☕️☕️☕️ Recensione di “Insondabile destino” di Anna Ferrari a cura di Tanti libri e troppi caffè ☕️ 

☕️☕️☕️ Recensione di “Insondabile destino” di Anna Ferrari

📑 Editore: PubMe
📅 Pubblicato il: 6 marzo 2023
📜 Copertina flessibile 
📃 Numero di pagine: 233

Sinossi

Il ritmo del romanzo è impostato dalla citazione della profezia dell’Oracolo di Delfi “Conosci te stesso”, che segna anche l’inizio della storia. Insieme ad altri reperti della civiltà Celtica, viene rinvenuto un misterioso taccuino, scritto in caratteri e simboli sconosciuti, fatto straordinario, perché i Celti non conoscevano la scrittura. Il ritrovamento, per uno scherzo del destino, si immette sulla stessa strada che hanno intrapreso due valenti e affascinanti ricercatori, Niccolò Malcovati, russista di fama, e Beatrice Sensi, esperta internazionale di simbologia e semiotica.

Dovresti leggere questo libro se ami i #romanzistorici con un tocco di #mistero, se ti piacciono le storie ben costruite con personaggi affascinanti, e se apprezzi una narrazione che intreccia abilmente passato e presente. Questo libro offre un #viaggio emozionante attraverso il #tempo, arricchito da dettagli storici e culturali che lo rendono unico.

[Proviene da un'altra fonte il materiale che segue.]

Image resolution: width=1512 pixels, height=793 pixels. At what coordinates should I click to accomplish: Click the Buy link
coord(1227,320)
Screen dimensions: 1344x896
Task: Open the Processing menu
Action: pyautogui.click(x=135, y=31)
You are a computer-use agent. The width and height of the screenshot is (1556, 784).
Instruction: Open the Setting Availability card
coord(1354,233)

Insondabile destino è un romanzo che cattura l’attenzione dei lettori per diversi motivi, per me sicuramente i più interessanti sono questi:

  • Mistero Avvincente: La scoperta di un taccuino celtico enigmatico e la sua decifrazione creano una trama ricca di suspense e colpi di scena.
  • Ambientazione Storica: L’accuratezza storica e le descrizioni dettagliate trasportano i lettori in epoche passate, rendendo la lettura un’esperienza immersiva.
  • Personaggi Complessi: I protagonisti, Beatrice e Niccolò, sono ben sviluppati e le loro storie personali aggiungono profondità alla narrazione.
  • Temi Universali: Il libro esplora temi come l’amore, il destino, e le relazioni familiari, offrendo una vasta gamma di emozioni.
  • Stile Elegante: La scrittura raffinata di Anna Ferrari rende la lettura piacevole e coinvolgente.

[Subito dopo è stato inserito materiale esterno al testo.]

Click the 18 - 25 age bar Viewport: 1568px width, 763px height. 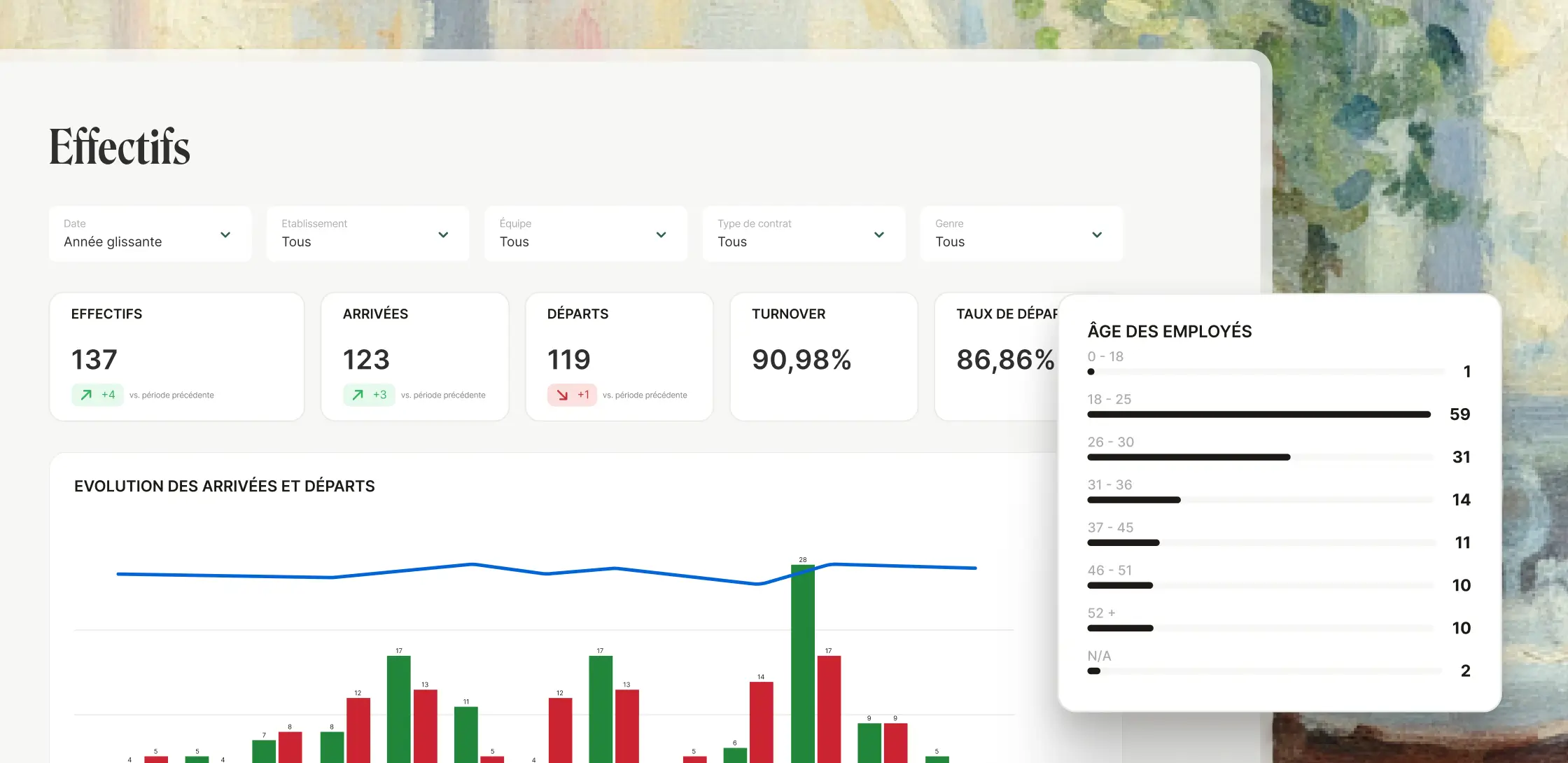[1258, 414]
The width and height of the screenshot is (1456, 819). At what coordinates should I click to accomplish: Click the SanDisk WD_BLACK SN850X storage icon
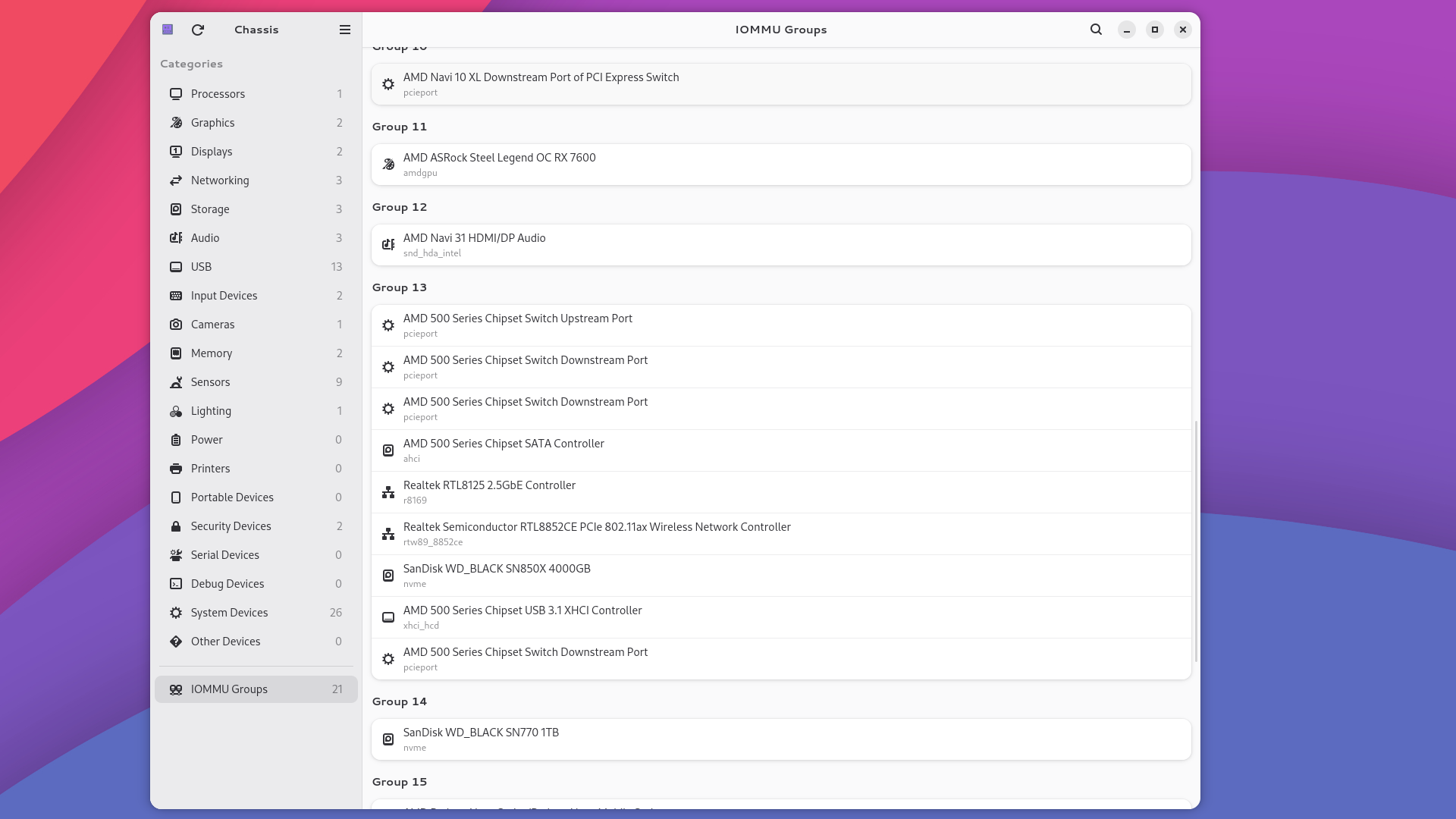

Sicuramente un romanzo che intreccia abilmente passato e presente, portando i lettori in un viaggio affascinante attraverso i secoli. La storia inizia con la scoperta di reperti celtici in Pannonia, tra cui un taccuino misterioso che necessita di essere decifrato. Questo ritrovamento coinvolge Beatrice Sensi, una semiologa, e Niccolò Malcovati, uno studioso di slavistica.

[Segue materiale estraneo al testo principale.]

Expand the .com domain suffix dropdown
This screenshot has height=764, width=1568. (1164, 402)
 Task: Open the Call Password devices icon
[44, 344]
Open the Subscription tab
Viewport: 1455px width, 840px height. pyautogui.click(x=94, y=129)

La narrazione si sviluppa su due piani temporali: il presente, dove Beatrice e Niccolò lavorano insieme per svelare i segreti del taccuino, e l’epoca celtica, che segue le vicende di Liam, un druido, e Gwyny, una giovane destinata a diventare druidessa. Nonostante i secoli che le separano, le storie di Beatrice e Gwyny si intrecciano, mostrando come entrambe le donne siano artefici del proprio destino. Il romanzo è ricco di dettagli storici e culturali, con una trama intricata ma ben costruita. 

(P.S. La trama è davvero molto complessa e intricata, è un romanzo che mette alla prova la nostra attenzione, più volte ho dovuto rileggere alcuni passaggi per comprendere appieno il contenuto e le circostanze…. Per questo motivo non lo consiglio ai lettori che cercano un romanzo easy o passatempo). 

L’autrice dimostra una profonda conoscenza delle tradizioni celtiche e russe, creando un’ambientazione vivida e coinvolgente. Le descrizioni dettagliate e i riferimenti al folklore celtico aggiungono profondità alla narrazione, rendendo il mondo descritto nel libro affascinante e realistico. Le storie d’amore, sia antiche che moderne, sono sviluppate con cura, mostrando le sfide e le emozioni dei personaggi. La relazione tra Beatrice e Niccolò evolve in modo naturale, passando da un legame intellettuale a una passione travolgente, sempre narrata con eleganza.

Un libro che consiglio come ripeto a un pubblico maturo e che ama storie intrecciate con passato e presente e soprattutto dettagli storici. Una scrittura elegante e imperdibile per amanti del genere 

5/5 ☕️☕️☕️☕️☕️

Sono molto grata all’autrice per avermi fornito una copia cartacea del suo romanzo.